In the course of an afternoon, bankers, artists, teenagers, poets and homeless men and women sat on the chair he provided, talking to him during what he called one-on-one “encounters” and “confessionals.” Many spoke about their experiences inside the contemporary art museum, as well as its proximity to the Bowery Mission, which has provided shelter, food and spiritual guidance to the needy since 1879.

“It’s a performance,” Mr. Noterdaeme said of his project, explaining that through it “we are made more aware of who we are and why we are there. I am the strange character opening minds and eyes to these complete separate realities.”

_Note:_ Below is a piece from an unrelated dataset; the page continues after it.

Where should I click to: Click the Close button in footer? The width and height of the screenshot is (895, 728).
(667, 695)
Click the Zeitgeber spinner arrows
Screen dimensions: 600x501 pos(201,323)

Mr. Noterdaeme’s sidewalk museum, which he dismantled over the weekend, was open every Sunday for five weeks. He spent the time talking to passers-by and handing out signed copies of his tongue-in-cheek “official” letters on the nature and purpose of art, addressed to, among others, a neighborhood resident; Jesus Christ; and Amy Mackie, 34, an associate curator at the New Museum.


In Munich, according to Canadian news sources, a museum opened in a former public toilet, drawing more than 800 visitors its first night. It featured mostly graffiti work, and from reading the article, perhaps more a gallery than a museum--but what made Mathias Koehler, the originator of the project, call it a museum? Did it give it a more serious tone?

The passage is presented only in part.